# [ПРЕДЛОЖЕННЫЙ ОТРЫВОК]
====

Про Исаковского нельзя сказать, чтобы он питал отвращение и ненависть к старой деревне и видел одни ее темные стороны, как это бывало с выходцами из той же среды. Но у него нет в поэтической памяти отзвуков хотя бы относительного довольства, благообразия в быту крестьянского двора среднего достатка.

Даже о поре детства, оставляющей на всю жизнь память радостей, возможных и в самом бедном деревенском быту, много лет спустя он рассказывает с горечью и невольным возражением Некрасову на его строки из «Крестьянских детей», взятые эпиграфом к своему «Детству»:

Играйте же, дети! Растите на воле!

На то вам и красное детство дано…


Безнадежно пересказывать своими словами эти строфы грустного поэтического рассказа о напрасных призывах к мальчику его детства погулять, позабавиться с одногодками: он бы так хотел, но ему то свиней пасти, то братишку нянчить, то просто не в чем выйти из хаты на зимнюю улицу.

====

# [ФРАГМЕНТ МАТЕРИАЛА]
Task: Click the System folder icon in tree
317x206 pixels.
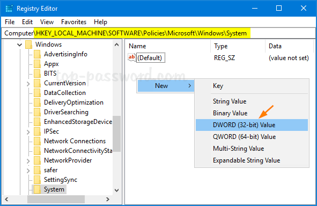Action: click(37, 189)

====

# [ЗАДАНИЯ УПРАЖНЕНИЯ]
1. Перепечатайте, пожалуйста, из отрывка об Исаковском всё, начиная со слов «На то вам и» и ниже, вплоть до слов «на зимнюю улицу.».
2. Ответьте по отрывку об Исаковском на вопросы:
(a) Отзвуков чего нет в поэтической памяти Исаковского?
(b) Строки из какого произведения Некрасова взяты эпиграфом к «Детству»?
(c) Что мешало мальчику погулять с одногодками, кроме необходимости пасти свиней и отсутствия одежды для выхода на зимнюю улицу?
Материал никак не связан с отрывком об Исаковском.

# [ОТВЕТЫ К УПРАЖНЕНИЮ]
1.
На то вам и красное детство дано…


Безнадежно пересказывать своими словами эти строфы грустного поэтического рассказа о напрасных призывах к мальчику его детства погулять, позабавиться с одногодками: он бы так хотел, но ему то свиней пасти, то братишку нянчить, то просто не в чем выйти из хаты на зимнюю улицу.

2.
(a) Хотя бы относительного довольства, благообразия в быту крестьянского двора среднего достатка.
(b) Из «Крестьянских детей».
(c) Ему нужно было нянчить братишку.